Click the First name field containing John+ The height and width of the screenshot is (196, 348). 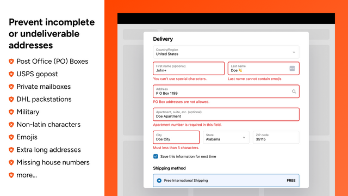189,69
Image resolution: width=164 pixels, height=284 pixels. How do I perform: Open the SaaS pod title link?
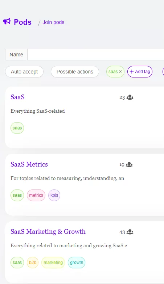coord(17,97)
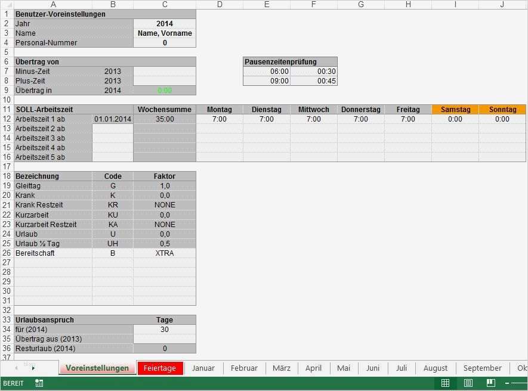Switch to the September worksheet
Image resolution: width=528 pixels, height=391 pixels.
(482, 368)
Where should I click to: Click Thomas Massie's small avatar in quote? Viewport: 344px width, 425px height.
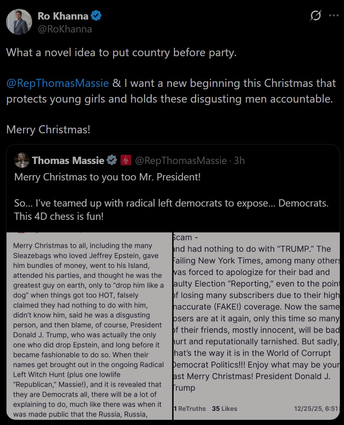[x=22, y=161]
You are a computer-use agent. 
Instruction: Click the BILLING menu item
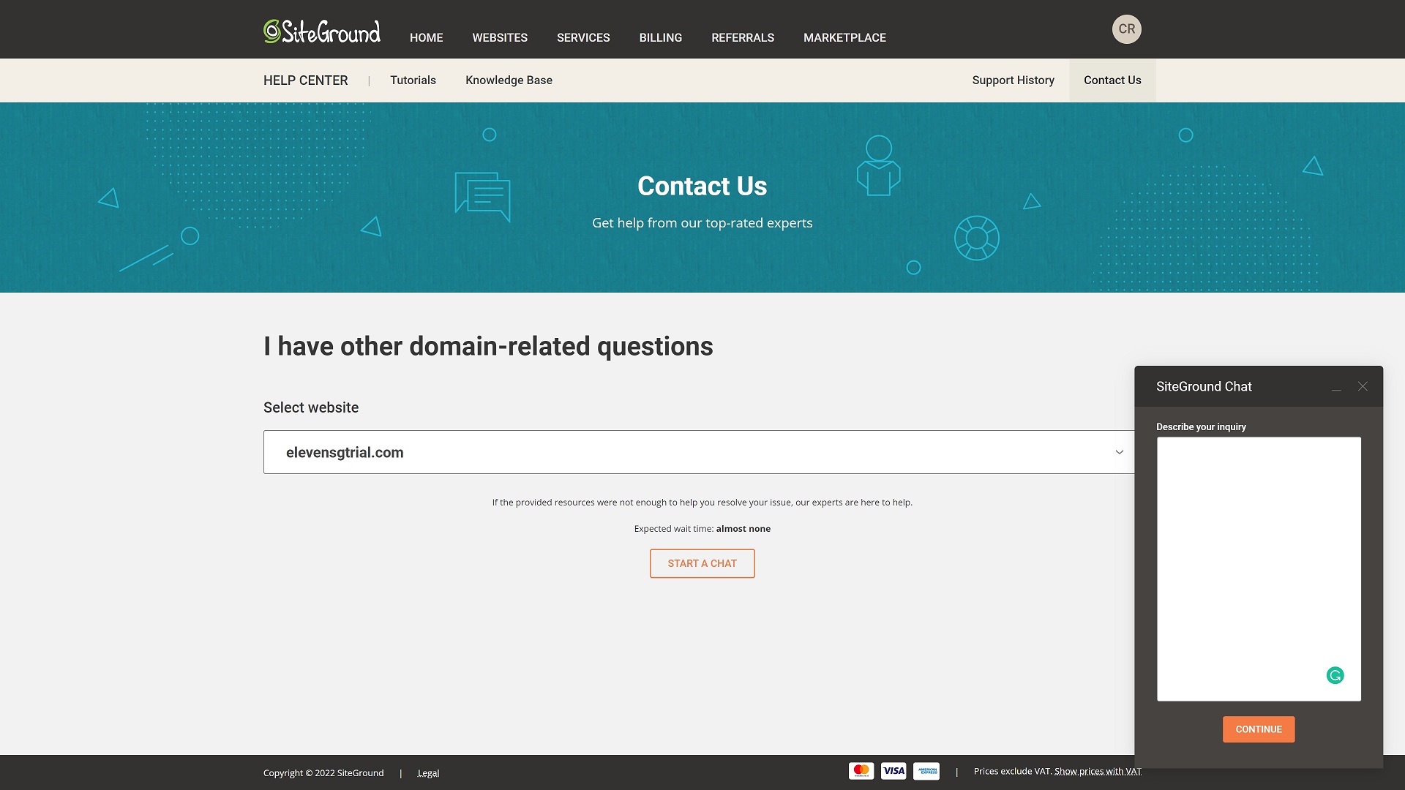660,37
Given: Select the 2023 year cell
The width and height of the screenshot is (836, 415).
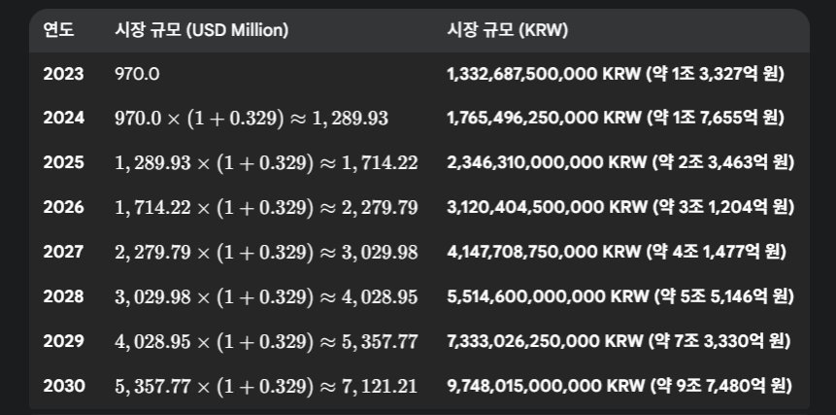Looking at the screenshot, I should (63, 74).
|---|
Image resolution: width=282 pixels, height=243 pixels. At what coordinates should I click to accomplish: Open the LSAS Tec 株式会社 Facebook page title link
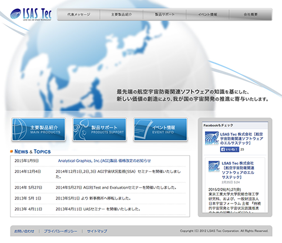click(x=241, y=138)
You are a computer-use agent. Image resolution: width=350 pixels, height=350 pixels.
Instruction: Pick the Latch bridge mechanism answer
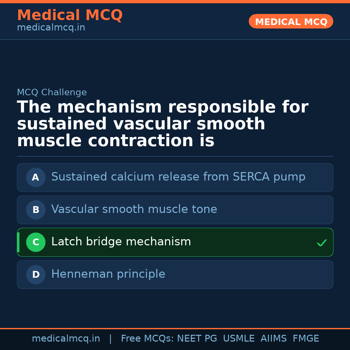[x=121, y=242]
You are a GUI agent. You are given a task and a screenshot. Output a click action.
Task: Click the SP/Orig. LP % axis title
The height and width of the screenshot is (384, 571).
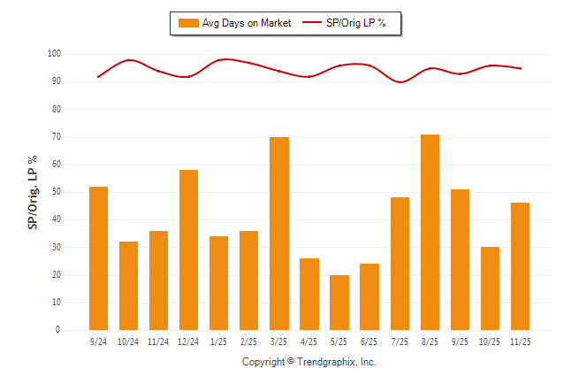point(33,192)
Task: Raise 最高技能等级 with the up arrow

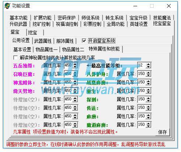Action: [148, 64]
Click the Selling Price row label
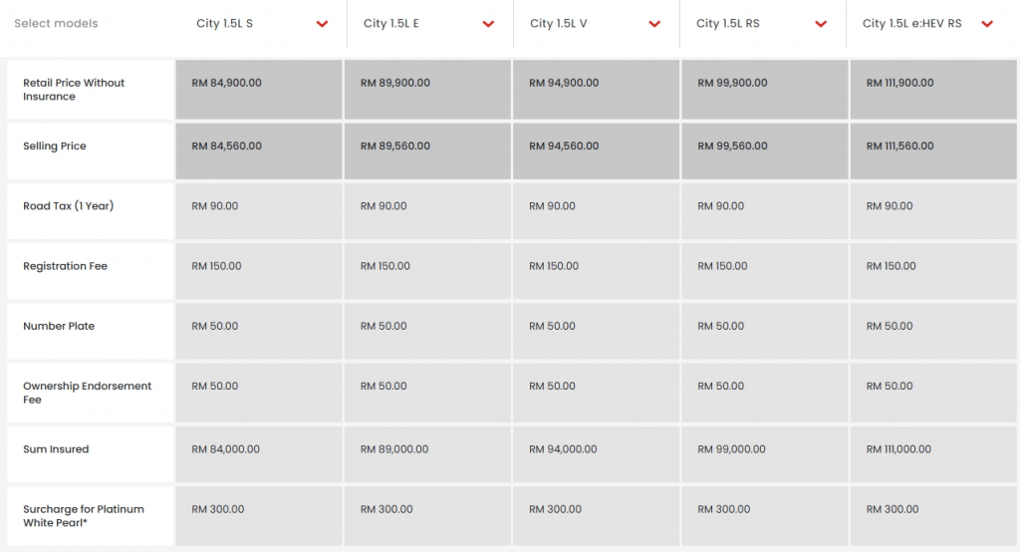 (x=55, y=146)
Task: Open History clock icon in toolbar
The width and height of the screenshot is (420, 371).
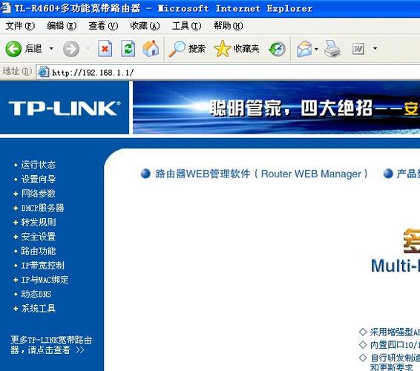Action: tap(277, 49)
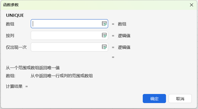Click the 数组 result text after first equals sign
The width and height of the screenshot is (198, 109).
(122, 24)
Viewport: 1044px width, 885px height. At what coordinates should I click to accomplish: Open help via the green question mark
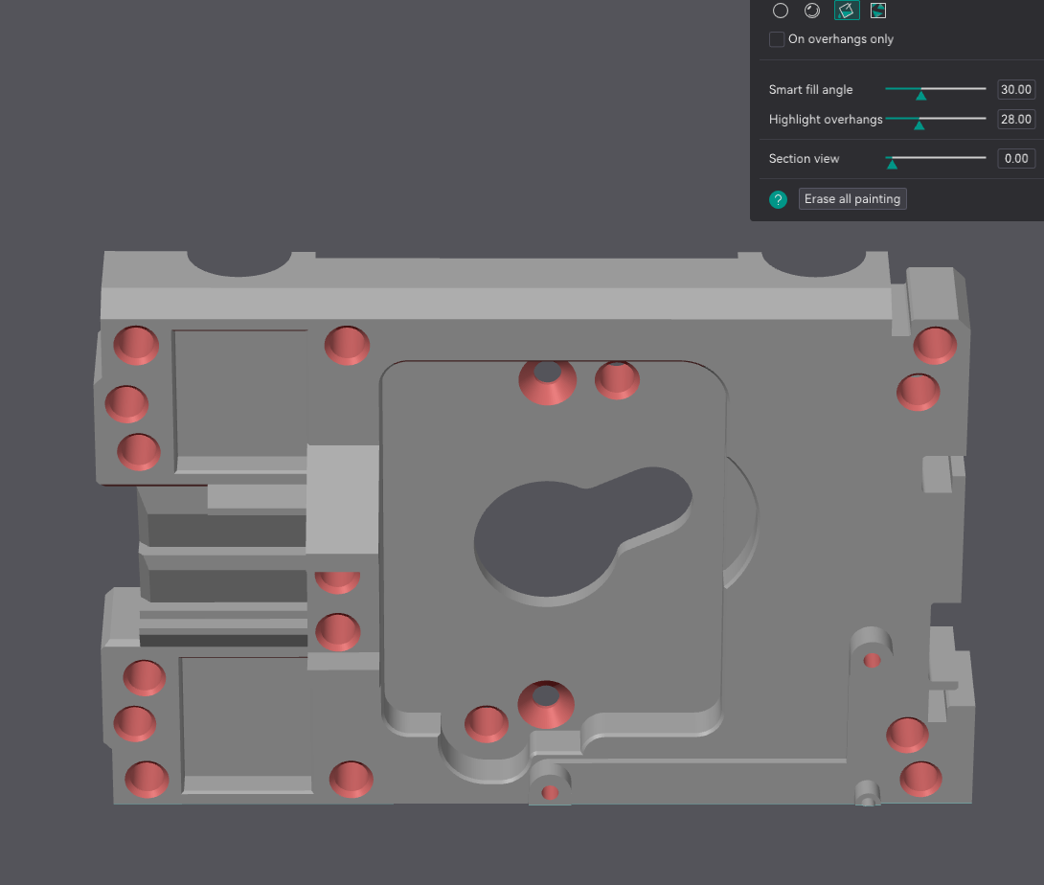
|---|
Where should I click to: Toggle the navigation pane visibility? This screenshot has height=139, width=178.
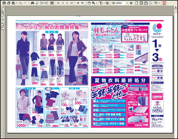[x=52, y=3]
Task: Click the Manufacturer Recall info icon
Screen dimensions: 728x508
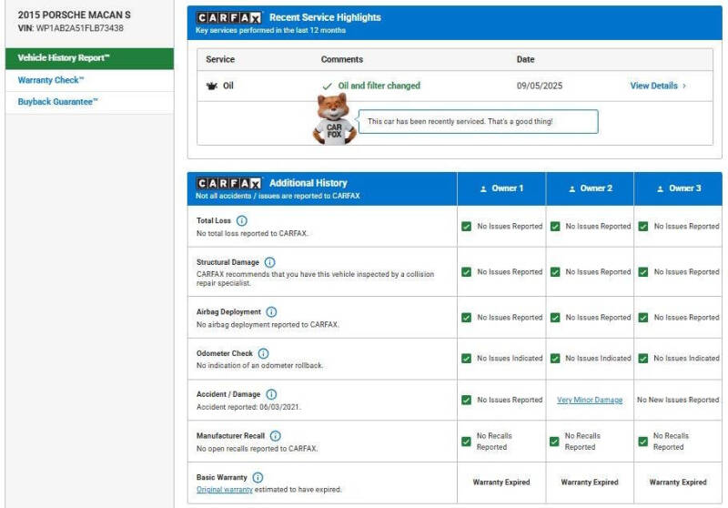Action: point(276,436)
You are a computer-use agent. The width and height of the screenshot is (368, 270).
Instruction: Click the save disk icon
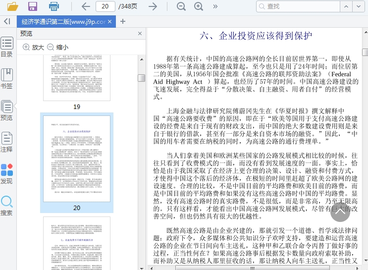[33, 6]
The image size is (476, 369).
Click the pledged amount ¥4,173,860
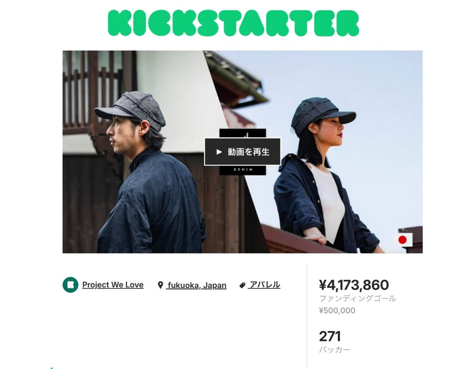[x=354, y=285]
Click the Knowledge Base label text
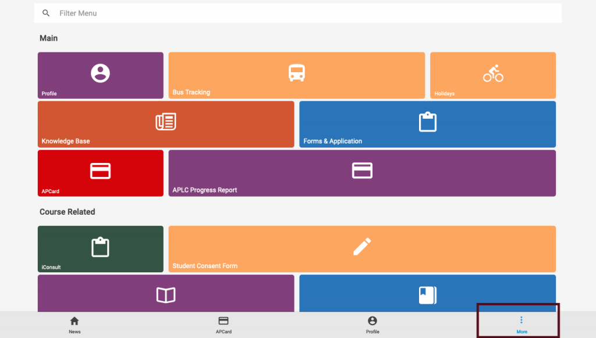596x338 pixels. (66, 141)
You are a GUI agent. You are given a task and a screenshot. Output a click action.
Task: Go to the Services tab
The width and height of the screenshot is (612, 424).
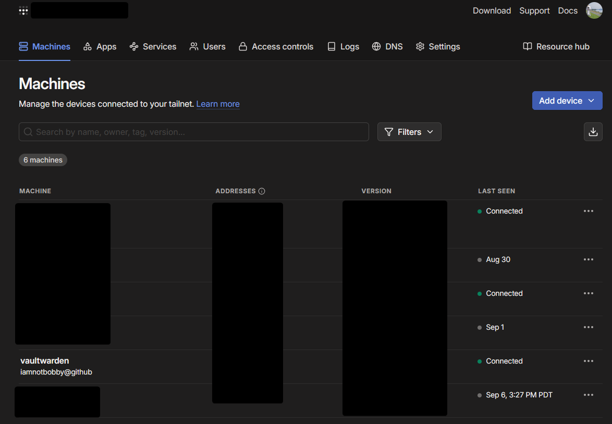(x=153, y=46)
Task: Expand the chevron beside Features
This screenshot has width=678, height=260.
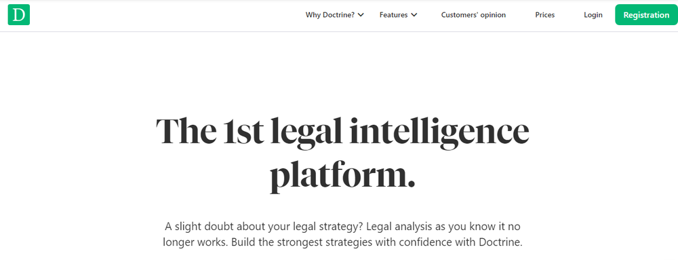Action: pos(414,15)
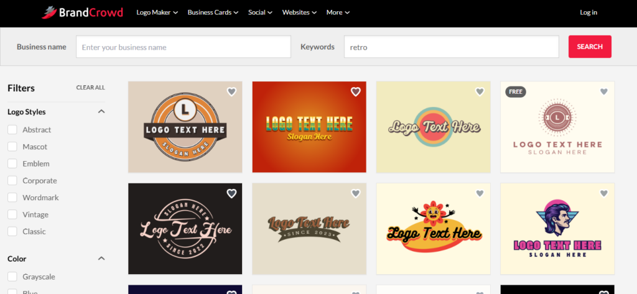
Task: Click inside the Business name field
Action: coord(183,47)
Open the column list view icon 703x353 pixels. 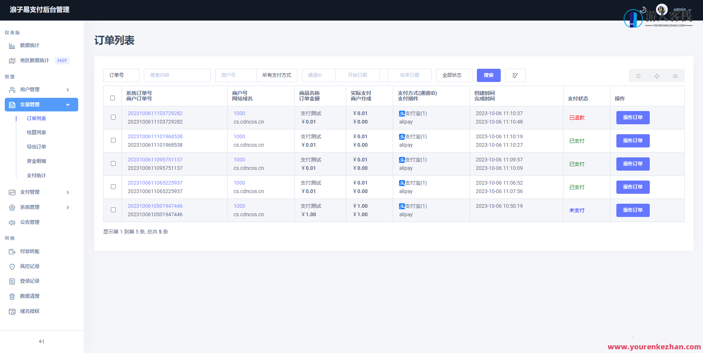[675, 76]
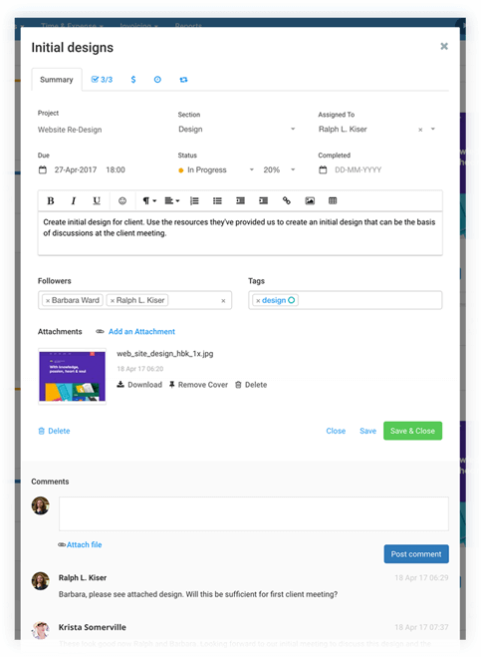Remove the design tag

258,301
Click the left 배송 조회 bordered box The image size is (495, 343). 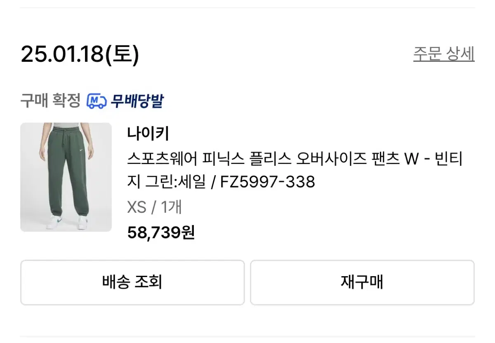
|---|
> _WHAT NEEDS TO BE DONE_
Look above for the line holding "Task: Open History clock icon in toolbar" and output everything from it down to the line holding "Viewport: 1044px width, 885px", both ends included, exactly and without images.

> _ANSWER TO THIS PROBLEM_
Task: Open History clock icon in toolbar
The width and height of the screenshot is (420, 371).
Action: tap(277, 49)
Click the 数组 result text after first equals sign
The width and height of the screenshot is (198, 109).
(122, 24)
Viewport: 1044px width, 885px height. At what coordinates should I click to accomplish: Open help via the green question mark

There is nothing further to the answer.